TEXT SHOWN:

────

The Minto Stone or Sangguran Inscription, known in Indonesia as Prasasti Sangguran, is a 3 LT, 2 m tall epigraphy found in Malang, East Java province. In 1812, Sir Thomas Stamford Raffles, then Lieutenant-Governor of the island of Java, removed it along with the so-called "Calcutta Stone" as a token of appreciation to his superior, then British Governor-General of India, Lord Minto. It consequently became part of the Minto family estate near Hawick, Roxburghshire, Scotland.

The inscribed stone is dated to (2 August) 928 CE and mentions the name of a Javanese king, Sri Maharaja Rakai Pangkaja Dyah Wawa Sri Wijayalokanamottungga (Wijayaloka), who then ruled the Malang area. The statement is a grant of rights (sima) to the local ruler and it ends with warnings to anyone wanting to uproot it, cursing that they would meet a horrible death (struck from all sides, beaten, nose cut, head split, liver ripped etc.). According to Indonesian historians, the stone is an important artifact and a crucial source of information. It contains elements about the Mataram kingdom in Central Java and the shift of power that consequently took place to East Java.

Sri Maharaja Rakai Pangkaja Dyah Wawa Sri Wijayalokanamottungga is better known in Indonesia as Dyah Wawa (r. 924—929). He was the last ruler of Mataram. His successor, Mpu Sindok (r. 929—947), moved the court from Central Java to East Java in 929. The reasons for this move are still unclear.

Demands for the repatriation of the stone from Scotland to Java, in Indonesia, have been made since 2004. The stone is on private property; it was last photographed in 2011, at which time the repatriation talks were still ongoing.

────

SOURCE MATERIAL:
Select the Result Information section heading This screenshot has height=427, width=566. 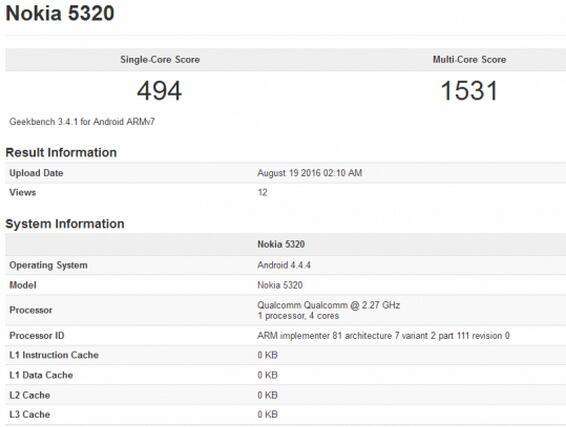point(61,152)
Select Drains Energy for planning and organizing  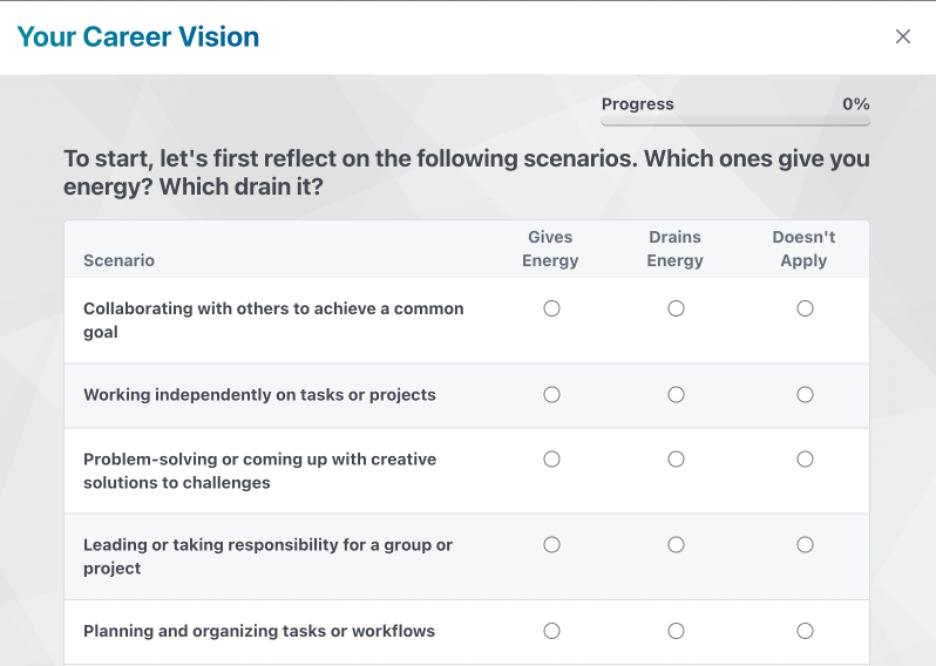pos(676,631)
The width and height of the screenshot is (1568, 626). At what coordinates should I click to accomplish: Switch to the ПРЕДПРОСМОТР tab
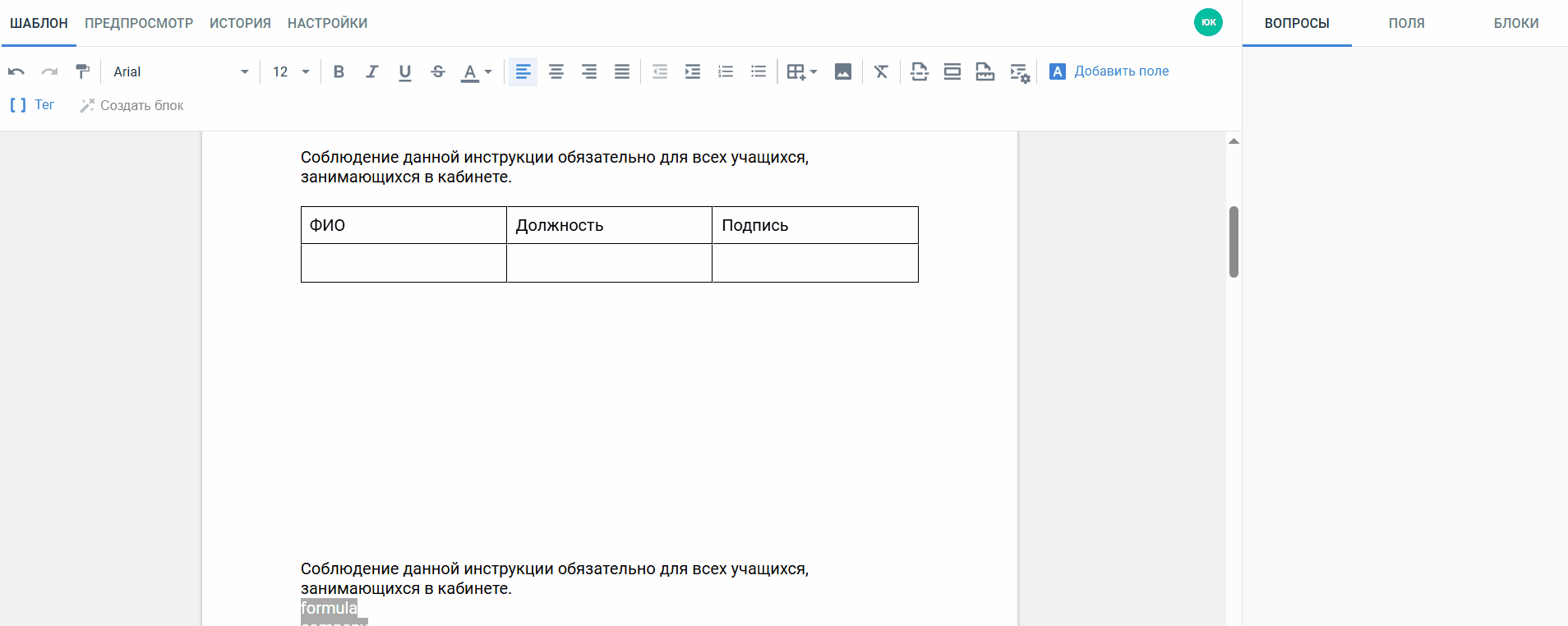139,23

────

PROBLEM DESCRIPTION:
Please give the year in which the text about the Minto Stone says the stone was last photographed.

RESULT OF THE EXERCISE:
2011